Monday, Jul. 07, 1952

Lincoln in the Library

One of the proudest possessions in Dayton's public library museum has been a rare portrait of Abraham Lincoln without his beard. A small, clearly drawn painting, it was by a local artist named Charles W. Nickum, who, so the story went, got Lincoln to pose for him one day on a swing through Ohio in the late 1850s. A committee of Dayton's citizens gave Artist Nickum's widow $1,000 for it in 1928, and the museum has swellingly displayed it for the edification of Lincoln fans ever since.

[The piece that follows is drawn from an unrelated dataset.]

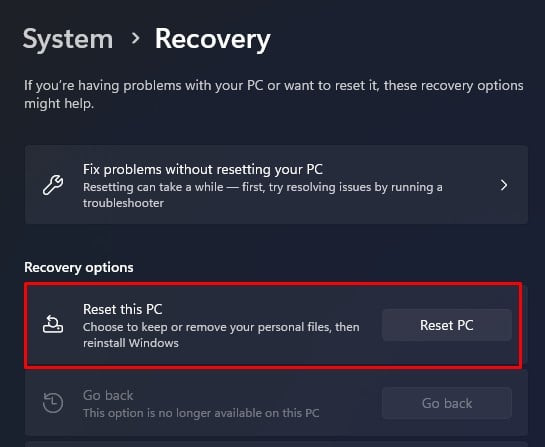Open Fix problems without resetting your PC
Screen dimensions: 545x447
click(x=276, y=185)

But last week Dayton fervently wished it had been a little less enthusiastic. A commercial artist named Lloyd Ostendorf had seen a reproduction of the painting in a Dayton newspaper and thought it looked vaguely familiar. He went to the museum, took a good look, and calmly announced his verdict: the portrait was not a painting at all, but an ingenious oil tracing over a print of the famed "Cooper Union" photograph of Lincoln taken by Matthew Brady in 1860. Chemicals were applied, a bit of the oil wiped off, and sure enough, hidden under the paint was a print of Brady's old photo. Red-faced museum officials thought it just possible that there might be a real Nickum original somewhere, sputtered that their retouched Brady would continue to occupy its honored spot "until this is cleared up."